Previous to introducing the drug to the market, it were concerned that the drug might have adverse effects on the cardiovascular system by changing prostacyclin to thromboxane ratio, which have opposite effects on regulating blood flow and clotting. (Prostacyclin and thromboxane are members of the family of lipids known as eicosanoids.) (Krumholz et al., 2007)
A study sponsored by Merck during 1996-1997 reported that rofecoxib decreased the concentration of prostacyclin metabolites in urine in healthy volunteers by about half. “Merck officials sought to soften the academic authors’ interpretation that COX-2 inhibition within the vascular endothelium may increase the propensity for thrombus formation, the basis of what became known as the FitzGerald hypothesis. The academic authors changed the manuscript at Merck’s request-for example, they changed “systemic biosynthesis of prostacyclin … was decreased by [rofecoxib]” to “Cox-2 may play a role in the systematic biosynthesis of prostacyclin.” (Krumholz et al., 2007).
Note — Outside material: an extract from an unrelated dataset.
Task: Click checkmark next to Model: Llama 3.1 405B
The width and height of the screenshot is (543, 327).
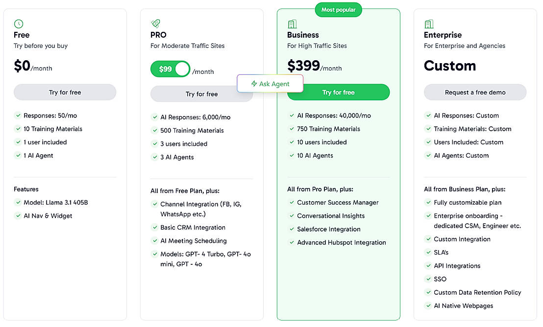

However, despite knowing that rofecoxib may elevate thrombus formation, none of the studies that constituted Merck’s new drug application to the Food and Drug Administration (FDA) in 1998 were designed to examine cardiovascular risk. The studies were all generally small, had short treatment periods, enrolled patients at low risk of cardiovascular disease, and did not have a standardised procedure to collect cardiovascular results (Krumholz et al., 2007).
In 1999, the largest study on rofecoxib, the vioxx gastrointestinal outcomes research (VIGOR), took place by Merck. The purpose of the study was to show that the drug would have fewer GI side effects than naproxen (NSAID) for the treatment of rheumatoid arthritis. The study took place without a standard procedure for collecting information on cardiovascular events. Finally, the study showed that rofecoxib was not more effective in terms of mitigating symptoms of arthritis but halved the risk of GI events. However, the study showed that there was also evidence of an increased risk of myocardial infarction. Therefore, the first suspicion about the metabolite meanings i.e. urine prostacyclin data was right. Nevertheless, Merck decided to propose a naproxen assumption, implying that rofecoxib had not been harmful but that naproxen had been protective, despite having no evidence that naproxen had a protective effect on cardiovascular system (Krumholz et al., 2007).
Finally, after wide usage of Vioxx in clinical centres around the world for around 5 years, due to an increase in serious cardiovascular events, the company voluntarily withdrew Vioxx from the market, in 2004.
Currently, a lot of studies are taking place to discover why cardiovascular failures took place with coxibs, to identify safer coxibs, and to clarify the roles of COX-2 and COX-1 in cardiovascular diseases and stroke in order to develop newer agents to control these conditions (Rainsford, 2007).
Overall, in order to improve the care of patients and gain their trust back, putting patients’ interests first is necessary. A renewed commitment and re-establishing collaborations between industry, academics, journals and practising doctors are the only way to extract something positive from this unfortunate event.